A museum display gets down to the basics.

SALEM — The Salem Historical Society & Museum may have the most interesting exhibit during Smithsonian Magazine’s Museum Day: underwear.

The day is designed to highlight museums across the nation. Some 651 museums across the nation took part last year, and more than 900 museums are participating this year.

People can go the magazine’s Web site and print out free admission tickets to the museum of their choice.

It’s the fourth year of Museum Day and the first year the local historical society is taking part, said director David Stratton.

The society will present its ongoing exhibit called “Victorian Secrets” that reveals the basics of dressing. It is mostly focused on the Victorian era that began in the 1830s and ended in the early 1900s.

Stratton said the Smithsonian plan may or may not bring in more visitors.

Janice Lesher, the museum’s curator, said people are interested “in how people lived their daily life.”

In fact, the oldest item in the society’s entire collection is a pair of “very early men’s trousers.”

The garment dates to the 1700s. The thin pants are made of linen but also have sewn-on foot covers made of cotton.

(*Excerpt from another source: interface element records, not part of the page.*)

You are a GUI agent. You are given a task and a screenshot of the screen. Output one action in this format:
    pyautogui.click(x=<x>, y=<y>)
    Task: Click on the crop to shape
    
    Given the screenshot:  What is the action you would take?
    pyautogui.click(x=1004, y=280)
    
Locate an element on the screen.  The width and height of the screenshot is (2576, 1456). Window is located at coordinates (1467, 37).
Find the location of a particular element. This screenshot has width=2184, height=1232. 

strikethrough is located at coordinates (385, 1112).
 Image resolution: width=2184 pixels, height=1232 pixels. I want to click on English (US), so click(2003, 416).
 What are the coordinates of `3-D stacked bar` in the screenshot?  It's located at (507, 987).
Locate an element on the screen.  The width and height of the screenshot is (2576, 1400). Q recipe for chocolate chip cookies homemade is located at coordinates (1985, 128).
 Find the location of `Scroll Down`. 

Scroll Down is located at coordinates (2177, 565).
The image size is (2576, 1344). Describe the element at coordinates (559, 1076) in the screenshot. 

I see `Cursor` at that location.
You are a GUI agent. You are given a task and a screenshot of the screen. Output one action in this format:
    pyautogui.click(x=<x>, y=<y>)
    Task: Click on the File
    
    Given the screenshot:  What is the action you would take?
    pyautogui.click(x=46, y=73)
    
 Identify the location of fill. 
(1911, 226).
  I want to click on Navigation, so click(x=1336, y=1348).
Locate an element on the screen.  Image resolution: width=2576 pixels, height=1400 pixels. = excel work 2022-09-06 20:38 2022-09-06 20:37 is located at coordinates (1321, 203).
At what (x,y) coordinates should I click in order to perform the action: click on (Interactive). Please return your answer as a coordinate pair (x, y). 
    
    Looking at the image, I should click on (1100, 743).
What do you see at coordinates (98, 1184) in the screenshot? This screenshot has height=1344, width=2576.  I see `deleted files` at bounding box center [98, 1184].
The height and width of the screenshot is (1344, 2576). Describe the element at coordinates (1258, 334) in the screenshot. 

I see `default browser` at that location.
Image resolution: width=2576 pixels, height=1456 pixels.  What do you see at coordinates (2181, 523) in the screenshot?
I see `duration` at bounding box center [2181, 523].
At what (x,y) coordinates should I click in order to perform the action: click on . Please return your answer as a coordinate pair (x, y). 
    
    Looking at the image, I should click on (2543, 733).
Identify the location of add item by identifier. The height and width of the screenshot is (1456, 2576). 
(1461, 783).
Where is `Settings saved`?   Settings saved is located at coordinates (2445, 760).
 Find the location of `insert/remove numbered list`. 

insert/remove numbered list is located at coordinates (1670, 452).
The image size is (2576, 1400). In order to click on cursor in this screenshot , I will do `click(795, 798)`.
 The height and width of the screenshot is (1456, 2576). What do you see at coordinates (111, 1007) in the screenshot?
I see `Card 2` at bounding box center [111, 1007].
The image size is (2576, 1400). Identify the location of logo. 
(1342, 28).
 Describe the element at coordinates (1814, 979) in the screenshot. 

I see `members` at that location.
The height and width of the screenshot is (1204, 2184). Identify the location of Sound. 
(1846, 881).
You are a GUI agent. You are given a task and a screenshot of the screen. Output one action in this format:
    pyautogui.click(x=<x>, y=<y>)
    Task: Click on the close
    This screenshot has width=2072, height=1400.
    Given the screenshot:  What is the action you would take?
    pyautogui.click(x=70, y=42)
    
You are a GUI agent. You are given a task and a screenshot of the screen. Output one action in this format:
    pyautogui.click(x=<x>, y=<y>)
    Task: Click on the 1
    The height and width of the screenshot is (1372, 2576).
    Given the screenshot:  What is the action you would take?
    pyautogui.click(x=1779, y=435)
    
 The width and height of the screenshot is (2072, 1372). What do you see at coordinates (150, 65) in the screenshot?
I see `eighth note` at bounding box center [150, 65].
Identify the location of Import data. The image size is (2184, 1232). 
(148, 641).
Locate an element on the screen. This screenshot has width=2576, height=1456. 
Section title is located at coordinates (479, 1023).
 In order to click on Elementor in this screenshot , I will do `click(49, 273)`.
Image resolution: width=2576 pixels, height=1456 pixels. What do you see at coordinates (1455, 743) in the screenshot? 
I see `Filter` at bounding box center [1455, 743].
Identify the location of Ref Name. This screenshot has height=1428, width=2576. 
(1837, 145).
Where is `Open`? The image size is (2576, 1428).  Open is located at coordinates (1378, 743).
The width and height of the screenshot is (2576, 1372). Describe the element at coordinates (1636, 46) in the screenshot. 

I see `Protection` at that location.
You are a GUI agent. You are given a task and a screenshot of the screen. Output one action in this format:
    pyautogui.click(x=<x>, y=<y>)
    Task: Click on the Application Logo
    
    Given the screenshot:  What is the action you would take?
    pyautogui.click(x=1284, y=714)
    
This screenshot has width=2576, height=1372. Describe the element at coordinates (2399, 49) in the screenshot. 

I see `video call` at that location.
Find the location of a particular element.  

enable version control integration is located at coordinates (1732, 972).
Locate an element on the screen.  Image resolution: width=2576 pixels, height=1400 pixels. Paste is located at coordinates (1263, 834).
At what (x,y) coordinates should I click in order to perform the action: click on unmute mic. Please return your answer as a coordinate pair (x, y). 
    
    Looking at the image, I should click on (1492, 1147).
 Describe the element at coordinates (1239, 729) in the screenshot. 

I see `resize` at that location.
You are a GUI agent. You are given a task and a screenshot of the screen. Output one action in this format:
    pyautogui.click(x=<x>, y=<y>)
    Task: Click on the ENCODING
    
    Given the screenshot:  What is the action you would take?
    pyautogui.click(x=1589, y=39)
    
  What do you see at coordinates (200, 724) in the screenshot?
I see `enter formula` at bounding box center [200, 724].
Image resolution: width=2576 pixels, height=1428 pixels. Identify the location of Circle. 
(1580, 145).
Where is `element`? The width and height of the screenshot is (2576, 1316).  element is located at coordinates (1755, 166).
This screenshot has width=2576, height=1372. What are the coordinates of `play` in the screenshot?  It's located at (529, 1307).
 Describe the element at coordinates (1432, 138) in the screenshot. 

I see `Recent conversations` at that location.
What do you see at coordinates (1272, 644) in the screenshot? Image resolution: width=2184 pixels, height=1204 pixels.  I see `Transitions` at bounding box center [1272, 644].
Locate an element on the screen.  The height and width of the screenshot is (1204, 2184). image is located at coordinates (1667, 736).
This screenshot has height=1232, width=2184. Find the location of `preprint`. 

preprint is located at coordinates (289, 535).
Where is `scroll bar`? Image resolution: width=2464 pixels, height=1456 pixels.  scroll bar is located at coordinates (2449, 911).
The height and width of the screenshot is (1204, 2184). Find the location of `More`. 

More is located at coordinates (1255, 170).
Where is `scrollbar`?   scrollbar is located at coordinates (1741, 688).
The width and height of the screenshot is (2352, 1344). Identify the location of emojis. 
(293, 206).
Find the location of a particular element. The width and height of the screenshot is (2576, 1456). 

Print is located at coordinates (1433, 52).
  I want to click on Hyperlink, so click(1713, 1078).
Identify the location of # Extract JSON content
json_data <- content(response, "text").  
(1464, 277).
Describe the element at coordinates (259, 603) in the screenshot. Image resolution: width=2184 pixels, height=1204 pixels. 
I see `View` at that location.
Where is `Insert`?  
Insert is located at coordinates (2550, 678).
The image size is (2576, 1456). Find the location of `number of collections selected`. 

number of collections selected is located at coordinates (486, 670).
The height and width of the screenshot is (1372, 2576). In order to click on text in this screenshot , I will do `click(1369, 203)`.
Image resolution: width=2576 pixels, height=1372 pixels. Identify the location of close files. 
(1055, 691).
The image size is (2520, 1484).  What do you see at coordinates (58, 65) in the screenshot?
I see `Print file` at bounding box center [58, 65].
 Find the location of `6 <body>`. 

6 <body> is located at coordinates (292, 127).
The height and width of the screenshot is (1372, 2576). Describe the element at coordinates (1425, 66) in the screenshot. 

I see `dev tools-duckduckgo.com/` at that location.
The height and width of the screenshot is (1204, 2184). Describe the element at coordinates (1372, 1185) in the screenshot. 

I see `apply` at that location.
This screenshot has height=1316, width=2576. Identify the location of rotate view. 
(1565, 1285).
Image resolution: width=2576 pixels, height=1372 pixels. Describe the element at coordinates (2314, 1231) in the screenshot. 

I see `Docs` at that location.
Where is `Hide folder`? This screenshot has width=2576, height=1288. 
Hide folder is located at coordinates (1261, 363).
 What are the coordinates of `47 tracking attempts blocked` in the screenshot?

The pants that came from Scotland, possibly with someone in them, were called “trews,” which may have been the origin of the word trousers, she said.

In the 1850s, round hoops covered with fabric gave women a bell shape. That eventually turned into the bustle. A mannequin at the museum wears a curved wire basket in the small of its back but under its garments to make its dress protrude at the back.

Lesher said the bustle was simply a new fashion.

How could a woman wearing a bustle sit without falling off a chair?

“It could be done. But she had to be careful,” Lesher said.

Most of the garments that survived were of good quality. Work clothes generally wore out.

The early garments were all hand-sewn, including leather shoes for adults and children.

The same christening garments were used by infant girls and boys.

Lesher said, “They were often heirlooms that were used by generations.”

Perhaps the most racy item is a woman’s undergarment consisting of a series of cloth circles loosely joined together. Lesher described it as “mostly decorative.”

Baths were far from the steamy pleasures of today’s indoor plumbing.

Homes at the time didn’t have indoor plumbing.

The exhibit includes a large metal saucer placed in front of a fireplace, just as it was 100 years ago. A built-in metal box was the seat, and a bucket-sized recess in the center held the hot water.

One of the problems with the Saturday night bath of yesteryear was that the water was probably used by more than one family member, Lesher added.